The government next argued that even if the Compliance Advisories constituted claims, plaintiffs sought only reimbursement for cleanup costs, and did not allege property damage. Id. at 394. The court found "no indication that Congress intended to limit the type of property damage" in section 330, noting that "the language `loss of or damage to property or economic loss' encompasse[d] a variety of possible damage theories" and that because recovery under section 330 must be based on the release or threatened release of a hazardous substance, it directly contemplated the costs of environmental remediation. Id. The court cited the ASBCA's decision in New London Development Corp. in support of its conclusion concerning the definition of property damage. Id.

The court in Richmond American Homes then turned to the issue of contributory responsibility, analyzing whether plaintiffs were responsible for any asbestos contamination, so as to reduce their recovery pursuant to sections 330(a)(1) and 330(a)(3). Id. at 396-99. The court dismissed the government's assertion that factual disputes existed concerning plaintiffs' responsibility for contamination, and found no genuine issue of material fact that plaintiffs bore no responsibility for the release or threatened release of asbestos containing material from the soil.Id. Based on its entire analysis of section 330, the court denied defendant's motions and granted plaintiffs' motion with respect to their section 330 claim. Id. at 399.

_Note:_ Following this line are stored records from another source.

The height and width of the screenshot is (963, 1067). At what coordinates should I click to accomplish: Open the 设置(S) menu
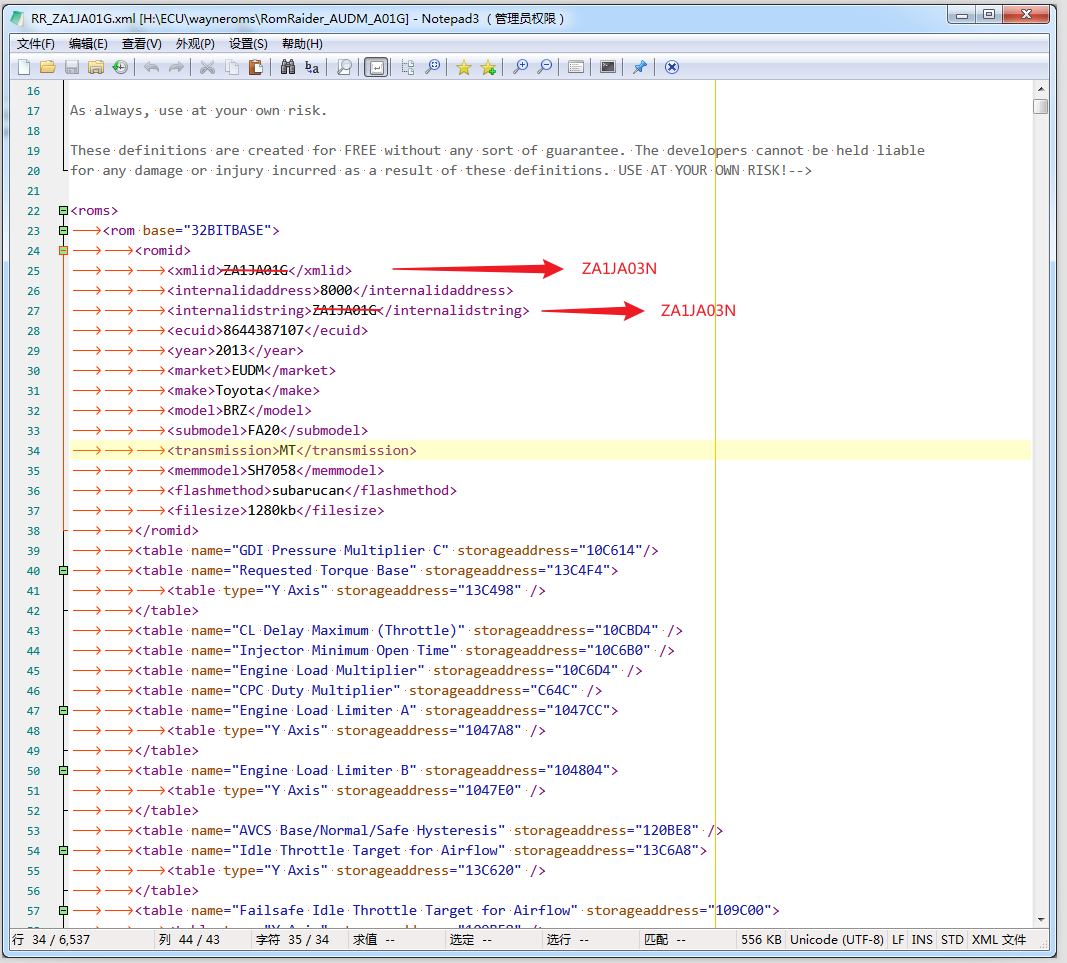click(x=248, y=43)
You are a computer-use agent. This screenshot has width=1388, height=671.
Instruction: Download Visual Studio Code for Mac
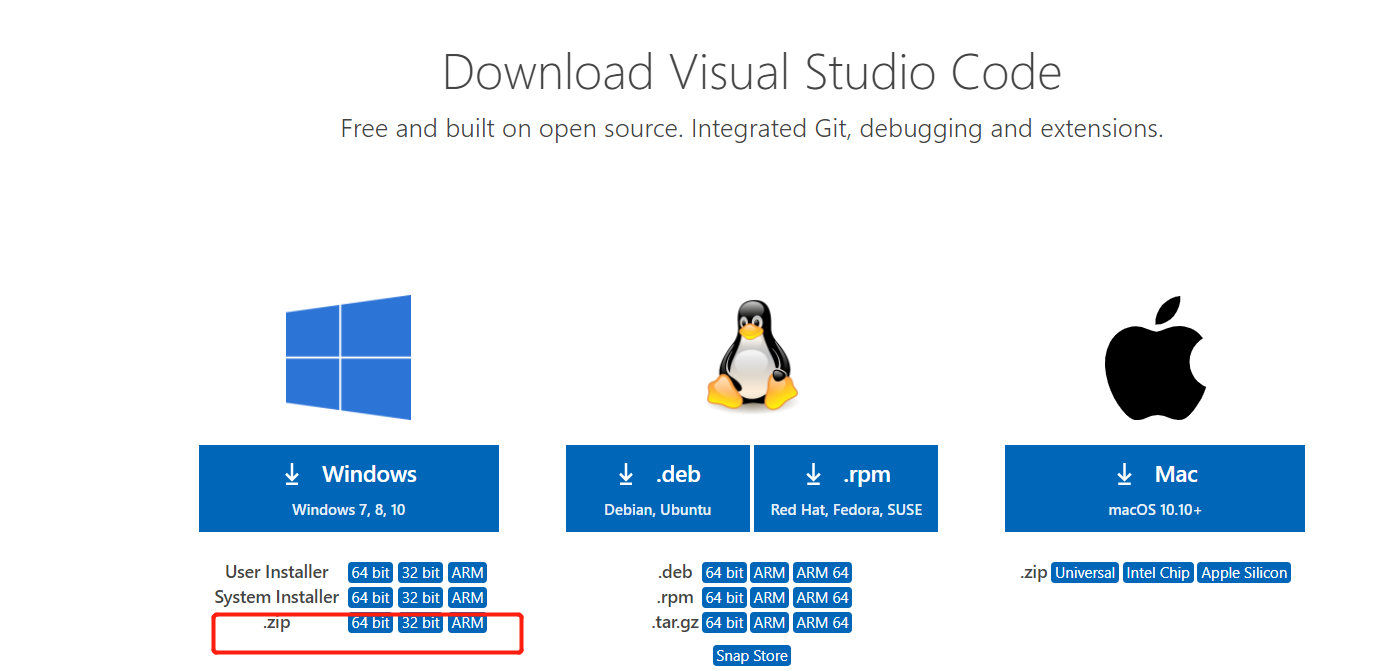[x=1154, y=488]
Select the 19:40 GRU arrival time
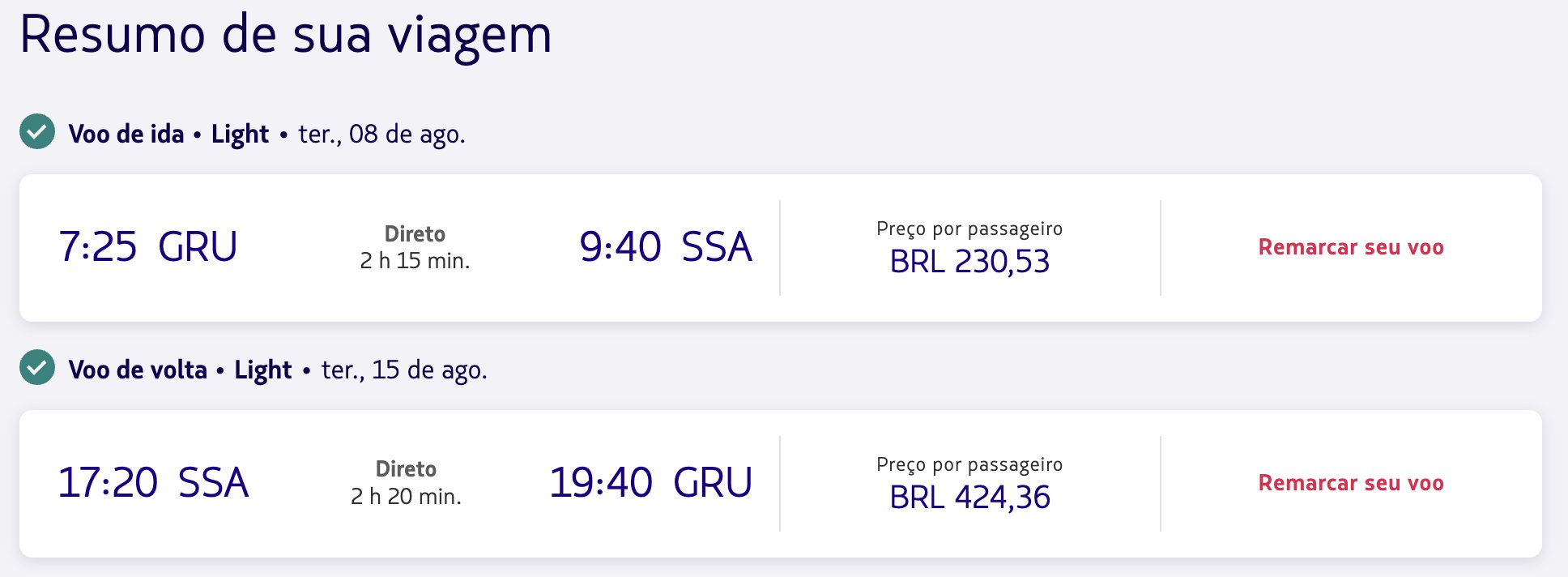Screen dimensions: 1568x577 pos(651,483)
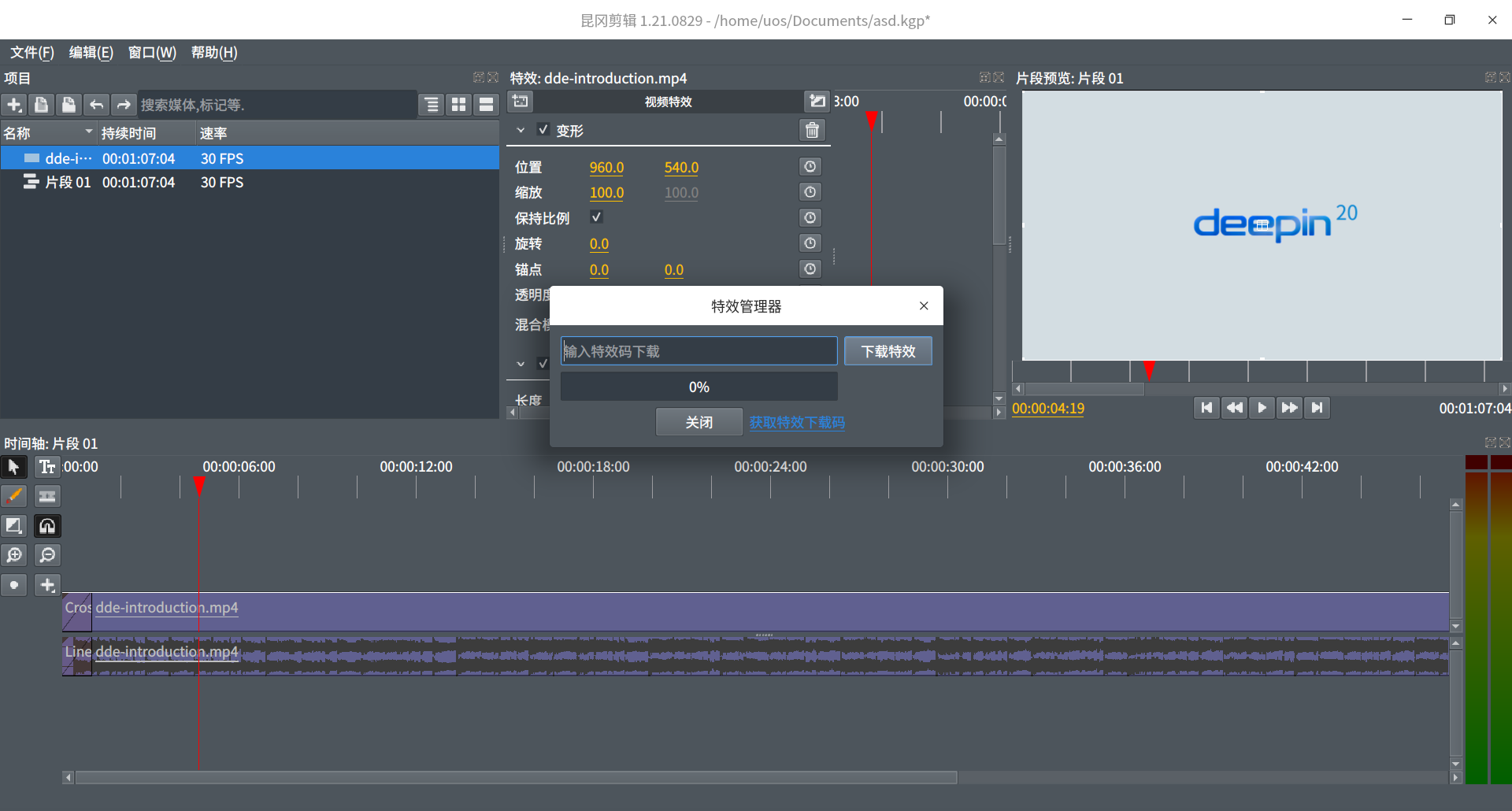Select the pointer tool in timeline
This screenshot has height=811, width=1512.
14,467
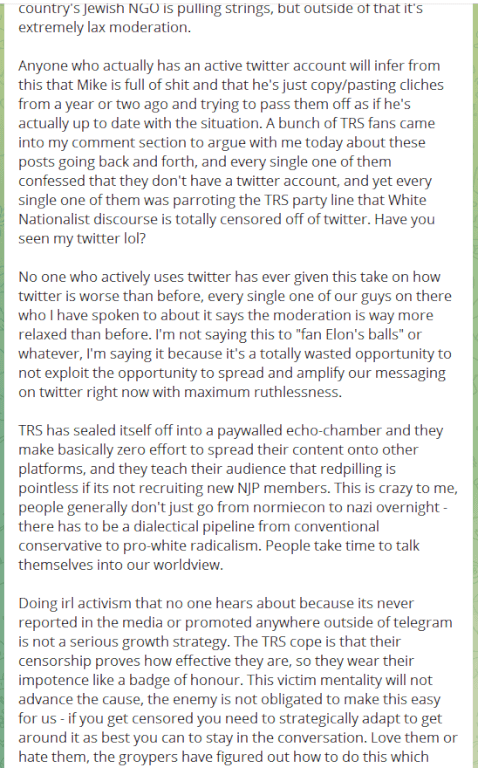Click the paragraph starting "No one who actively uses"
Image resolution: width=478 pixels, height=768 pixels.
point(235,334)
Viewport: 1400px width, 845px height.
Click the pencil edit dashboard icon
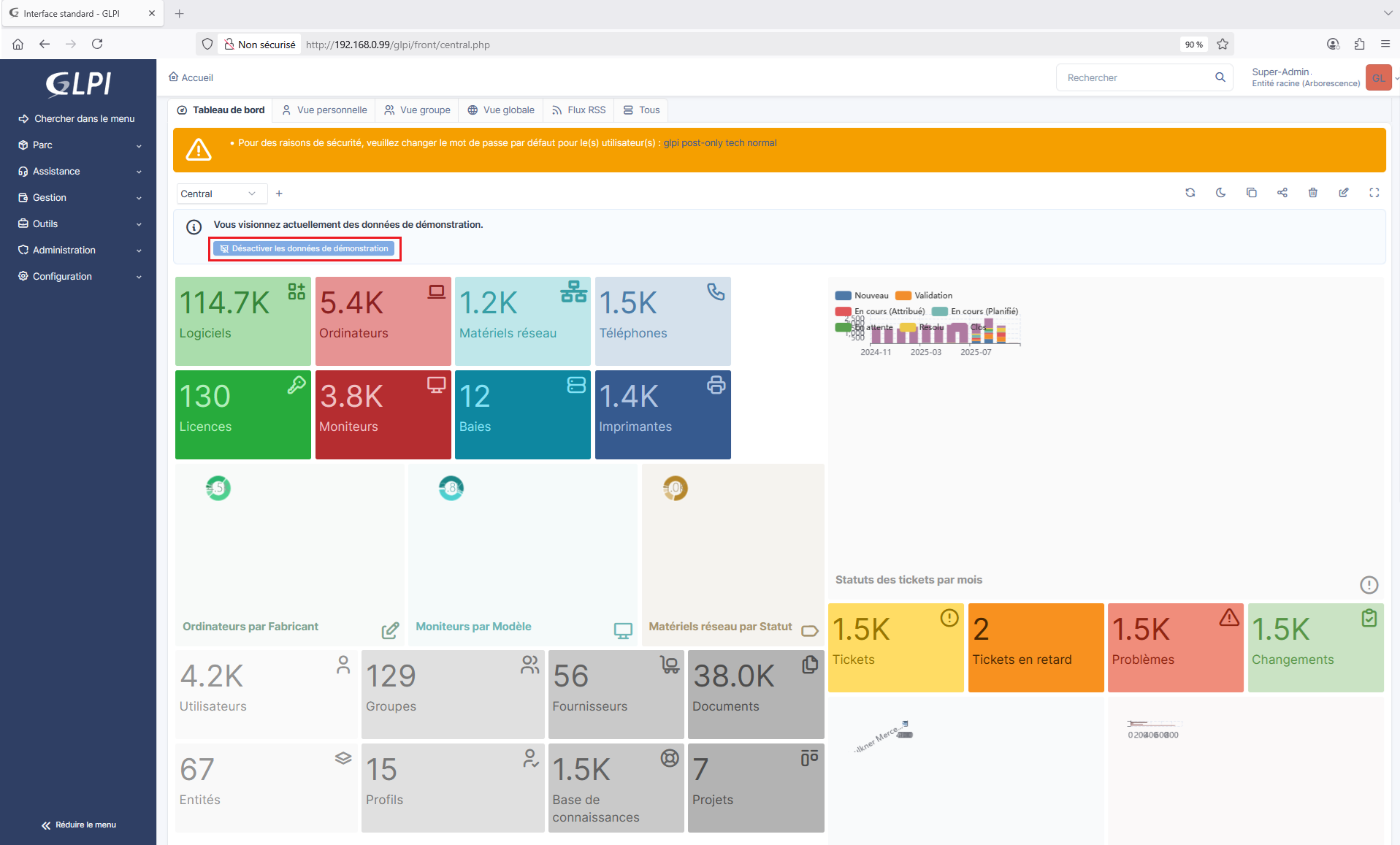[1343, 193]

2. The Plain Language of Section 330 Does Not Provide Plaintiff With a Cause of Action and, Thus, Plaintiff's Fifth and Sixth Claims for Relief Fail to State a Claim Upon Which Relief Can Be Granted

The cardinal rule in interpreting a statute is that "courts must presume that a legislature says in a statute what it means and means in a statute what is says there." Conn. Nat'l Bank v. Germain, 503 U.S. 249, 253-54 (1992). A court begins its inquiry by examining the text of the statute. Lamie v. United States Trustee, 540 U.S. 526, 534 (2004). "Unless otherwise defined, words will be interpreted as taking their ordinary, contemporary, common meaning" at the time Congress enacted the statute. Perrin v. United States, 444 U.S. 37, 42 (1979). When the statutory language is clear, a court's inquiry is complete. Conn. Nat'l Bank, 503 U.S. at 254. However, if the statutory text is ambiguous, a court "must look to other means of statutory construction." Garcia v. Dep't of Homeland Sec., 437 F.3d 1322, 1338 (Fed. Cir. 2006). In other words, a court must ascertain the legislative intent by examining the context and legislative history of the statute. Star-Glo Assocs., LP v. United States, 414 F.3d 1349, 1356 (Fed. Cir. 2005). But, a court must be cautious when considering legislative history, as it is may be an unreliable indicator of legislative intent. See Exxon Mobil Corp. v. Allapattah Servs., Inc., 545 U.S. 546, 568 (2005) (explaining the vulnerabilities of legislative history). Accordingly, based upon the binding case law of the Supreme Court and the Federal Circuit, the court begins its analysis by examining the text of section 330.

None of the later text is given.